Who the Tiger is
The third branch (寅, tora) — courage, momentum, and a presence that cannot be dimmed. It belongs to the hour just before dawn, the direction east-northeast, and Wood in its first, forceful growth: the sapling that splits the rock.
The Tiger is read as brave, passionate, and natural at leading — and constitutionally unable to be small about anything.
The tiger Japan never had
Here is the strange thing: there are no wild tigers in Japan, and there never were. Yet the tiger runs through Japanese art, temples, and proverbs — "the tiger travels a thousand leagues and returns a thousand leagues" — an animal known entirely through imported paintings and Buddhist teaching. The Tiger is the guardian beast of Bishamonten, god of warriors. Japan built a whole reverence for a creature it had only ever seen drawn. Fitting for a sign whose power is partly about how it is perceived.
The Tiger's nature
Force of personality. Tiger people are associated with boldness, generosity, and an instinct to protect — and with a temper the old texts don't hide. The shadow is recklessness: the leap taken because standing still felt worse.

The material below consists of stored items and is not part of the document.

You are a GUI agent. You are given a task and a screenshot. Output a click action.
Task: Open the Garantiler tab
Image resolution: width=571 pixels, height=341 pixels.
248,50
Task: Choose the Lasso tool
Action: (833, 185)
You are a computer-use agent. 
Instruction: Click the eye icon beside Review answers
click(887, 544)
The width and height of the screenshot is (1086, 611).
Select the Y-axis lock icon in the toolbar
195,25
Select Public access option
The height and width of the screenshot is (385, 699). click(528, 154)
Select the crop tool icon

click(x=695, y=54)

Time, direction, and season
The hour of 3am to 5am — the dark edge of dawn, when the day's Wood energy first stirs. Direction east-northeast. Early spring — and the branch that opens the traditional new year at Risshun.
Who the Tiger moves with
Harmony in the Fire trinity with Horse and Dog (寅午戌). Opposition to the Monkey (申) — the ancient enmity of tiger and monkey, force against cleverness.
The Year of the Tiger
Read as a year of bold moves and sudden change — expansive, a little dangerous, rewarding courage over caution.
The Tiger is one of the twelve Earthly Branches — the ox, the tiger, the dragon, and the rest.